Concrètement, le MEDEF souhaite que le dispositif LODEOM soit prorogé jusqu’en 2025, 2020 a minima. Ce report permettra de répondre aux urgences économiques de nos territoires et de disposer du temps nécessaire pour mener sereinement les travaux de concertation prévus par le gouvernement sur les futurs outils d’aide outre-mer. Le MEDEF souligne la double problématique de l’échéance du 31/12/2017 qui ne concerne plus seulement le « délai de réalisation » mais aussi au « délai d’initialisation» lequel englobe la période nécessaire au montage et à l’instruction du dossier de défiscalisation. Pour certains projets d’envergure, cette période initiale peut en effet représenter déjà trois à quatre années.

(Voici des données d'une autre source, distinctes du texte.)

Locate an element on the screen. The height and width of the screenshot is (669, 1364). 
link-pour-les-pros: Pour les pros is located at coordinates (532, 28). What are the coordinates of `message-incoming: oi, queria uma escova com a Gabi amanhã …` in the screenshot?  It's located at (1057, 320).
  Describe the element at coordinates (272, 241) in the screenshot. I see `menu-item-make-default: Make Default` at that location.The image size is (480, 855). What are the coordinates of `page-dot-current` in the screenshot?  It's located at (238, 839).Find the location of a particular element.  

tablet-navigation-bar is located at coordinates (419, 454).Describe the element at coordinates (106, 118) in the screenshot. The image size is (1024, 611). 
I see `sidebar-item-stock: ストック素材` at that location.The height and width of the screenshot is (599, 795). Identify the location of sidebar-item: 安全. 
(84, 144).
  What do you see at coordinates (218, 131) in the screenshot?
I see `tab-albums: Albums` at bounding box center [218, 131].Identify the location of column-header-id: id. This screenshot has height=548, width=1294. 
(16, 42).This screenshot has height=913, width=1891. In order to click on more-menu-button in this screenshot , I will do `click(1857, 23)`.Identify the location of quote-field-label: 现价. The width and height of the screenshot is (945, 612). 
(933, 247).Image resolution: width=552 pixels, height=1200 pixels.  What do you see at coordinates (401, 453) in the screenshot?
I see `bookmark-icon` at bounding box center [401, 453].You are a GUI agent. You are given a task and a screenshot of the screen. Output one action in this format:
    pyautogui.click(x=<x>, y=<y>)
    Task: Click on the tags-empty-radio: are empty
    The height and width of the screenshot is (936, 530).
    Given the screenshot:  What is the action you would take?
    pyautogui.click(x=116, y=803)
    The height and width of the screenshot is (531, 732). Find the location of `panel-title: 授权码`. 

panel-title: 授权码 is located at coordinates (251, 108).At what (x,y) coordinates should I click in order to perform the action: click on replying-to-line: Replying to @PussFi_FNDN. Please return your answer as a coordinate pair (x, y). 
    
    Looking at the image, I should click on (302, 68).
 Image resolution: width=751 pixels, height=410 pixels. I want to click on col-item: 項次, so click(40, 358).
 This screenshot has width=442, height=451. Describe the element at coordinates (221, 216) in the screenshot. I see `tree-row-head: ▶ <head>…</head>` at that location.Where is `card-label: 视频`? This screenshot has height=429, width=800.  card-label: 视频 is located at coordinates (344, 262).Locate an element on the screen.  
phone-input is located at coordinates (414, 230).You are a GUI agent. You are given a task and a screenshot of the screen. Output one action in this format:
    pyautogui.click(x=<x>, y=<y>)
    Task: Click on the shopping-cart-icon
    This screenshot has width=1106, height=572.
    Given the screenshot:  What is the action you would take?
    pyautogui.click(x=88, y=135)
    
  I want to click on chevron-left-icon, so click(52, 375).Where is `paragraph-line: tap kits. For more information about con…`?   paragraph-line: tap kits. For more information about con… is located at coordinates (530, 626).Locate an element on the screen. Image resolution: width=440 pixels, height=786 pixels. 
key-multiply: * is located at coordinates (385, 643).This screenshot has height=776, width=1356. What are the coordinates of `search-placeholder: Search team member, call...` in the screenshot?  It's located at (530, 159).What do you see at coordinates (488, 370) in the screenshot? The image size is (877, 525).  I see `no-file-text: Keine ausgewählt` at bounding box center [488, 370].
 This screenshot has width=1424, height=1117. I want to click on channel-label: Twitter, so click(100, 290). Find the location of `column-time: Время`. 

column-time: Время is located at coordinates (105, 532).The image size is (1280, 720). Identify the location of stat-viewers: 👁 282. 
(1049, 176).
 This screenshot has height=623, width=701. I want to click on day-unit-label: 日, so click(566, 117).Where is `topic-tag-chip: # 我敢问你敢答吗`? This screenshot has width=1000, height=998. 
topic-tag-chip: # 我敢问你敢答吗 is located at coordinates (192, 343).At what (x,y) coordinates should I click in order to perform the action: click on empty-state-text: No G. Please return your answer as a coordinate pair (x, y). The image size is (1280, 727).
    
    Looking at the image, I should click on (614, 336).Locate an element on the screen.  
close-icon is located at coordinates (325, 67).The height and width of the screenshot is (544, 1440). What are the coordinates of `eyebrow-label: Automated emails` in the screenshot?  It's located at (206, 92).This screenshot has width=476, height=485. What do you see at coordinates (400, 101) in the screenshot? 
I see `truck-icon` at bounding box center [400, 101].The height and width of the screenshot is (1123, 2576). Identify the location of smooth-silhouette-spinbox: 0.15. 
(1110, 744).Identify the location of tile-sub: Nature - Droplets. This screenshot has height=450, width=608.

Sur le volet des financements européens sollicités par le Pays avec le concours du MEDEF PF, la réunion avec Laure Philippe-Kagan du Bureau des Affaires Européennes à Paris marque un point d’avancement puisque la représentante a confirmé l’éligibilité au Plan Juncker de trois dossiers polynésiens, pour un montant global de 18 millions d’euros. L’ambition numérique défendue au Sénat par M. Kressmann était également à l’ordre du jour de sa rencontre avec Bertrand Vandeputte et Eric Delanoye, qui ont notamment évoqué leur intérêt pour un partenariat avec l’organisation professionnelle polynésienne OPEN. Partout dans le monde, les initiatives visant le déploiement des réseaux à très haut débit s’accélèrent, à l’instar de la métropole qui s’est dotée du Plan France Très Haut Débit (PFTHD) pour assurer la couverture intégrale de l’hexagone d’ici sept ans.